** Exercise 1 **
In the passage on Wright, begin at the words "In October 1687" and stop after "breaking the peace.", then write that stretch again with "a thousand pounds" replaced by "five hundred pounds".
** Exercise 2 **
According to the passage on Wright, whom did Wright accuse of taking bribes during the trial of the Seven Bishops?

** Supplied text **
===============

In October 1687 Wright was sent to Oxford as an ecclesiastical commissioner with Thomas Cartwright (1634–1689) and Sir Thomas Jenner on the famous visitation of Magdalen College, Oxford when all the fellows but three were expelled for resisting the royal authority, and declared incapable of holding any ecclesiastical preferment. When the president of Magdalen, John Hough, protested against the proceedings of the commission, Wright declared that he would uphold his majesty's authority while he had breath in his body, and bound him over in a thousand pounds to appear before the king's bench on the charge of breaking the peace.

On 29 June 1688 Wright presided at the trial of the Seven Bishops. Although he so far accommodated himself to the king as to declare their petition a libel, he was overawed during the trial by the general voice of opinion and the apprehension of an indictment. In the words of a bystander "he looked as if all the peers present had halters in their pockets". He conducted the proceedings with decency and impartiality, apart from his obvious antipathy to the Solicitor General, William Williams, whom he accused, irrelevantly, of taking bribes. At an early stage the evidence of publication broke down, and Wright was about to direct the jury to acquit the prisoners when the prosecution was saved by the testimony of Sunderland. In his charge, while declaring in favour of the right of the subject to petition, he gave it as his opinion that the particular petition before the court was improperly worded, and was, in the contemplation of the law, a libel. He failed, however, to pronounce definitely in favour of the dispensing power of the crown. For this omission, his dismissal was afterwards contemplated, and he was probably saved by the difficulty of finding a successor.

===============

(Saved data entries)

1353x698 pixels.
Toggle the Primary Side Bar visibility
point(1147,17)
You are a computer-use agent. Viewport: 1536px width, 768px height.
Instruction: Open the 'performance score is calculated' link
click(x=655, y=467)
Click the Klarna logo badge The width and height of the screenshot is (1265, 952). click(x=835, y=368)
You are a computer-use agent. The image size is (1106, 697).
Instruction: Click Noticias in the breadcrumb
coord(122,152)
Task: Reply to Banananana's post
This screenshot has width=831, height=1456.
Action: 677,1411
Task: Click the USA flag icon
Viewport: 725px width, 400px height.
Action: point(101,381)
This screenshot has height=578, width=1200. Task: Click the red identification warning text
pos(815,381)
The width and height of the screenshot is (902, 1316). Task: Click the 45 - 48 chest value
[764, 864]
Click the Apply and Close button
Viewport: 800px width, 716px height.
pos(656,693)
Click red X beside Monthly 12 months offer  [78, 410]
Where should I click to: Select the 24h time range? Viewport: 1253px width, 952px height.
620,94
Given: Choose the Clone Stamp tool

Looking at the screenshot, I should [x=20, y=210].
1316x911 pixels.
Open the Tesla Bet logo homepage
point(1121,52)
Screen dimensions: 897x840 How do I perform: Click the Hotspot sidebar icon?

===============

** Exercise result 1 **
In October 1687 Wright was sent to Oxford as an ecclesiastical commissioner with Thomas Cartwright (1634–1689) and Sir Thomas Jenner on the famous visitation of Magdalen College, Oxford when all the fellows but three were expelled for resisting the royal authority, and declared incapable of holding any ecclesiastical preferment. When the president of Magdalen, John Hough, protested against the proceedings of the commission, Wright declared that he would uphold his majesty's authority while he had breath in his body, and bound him over in five hundred pounds to appear before the king's bench on the charge of breaking the peace.

** Exercise result 2 **
The Solicitor General, William Williams.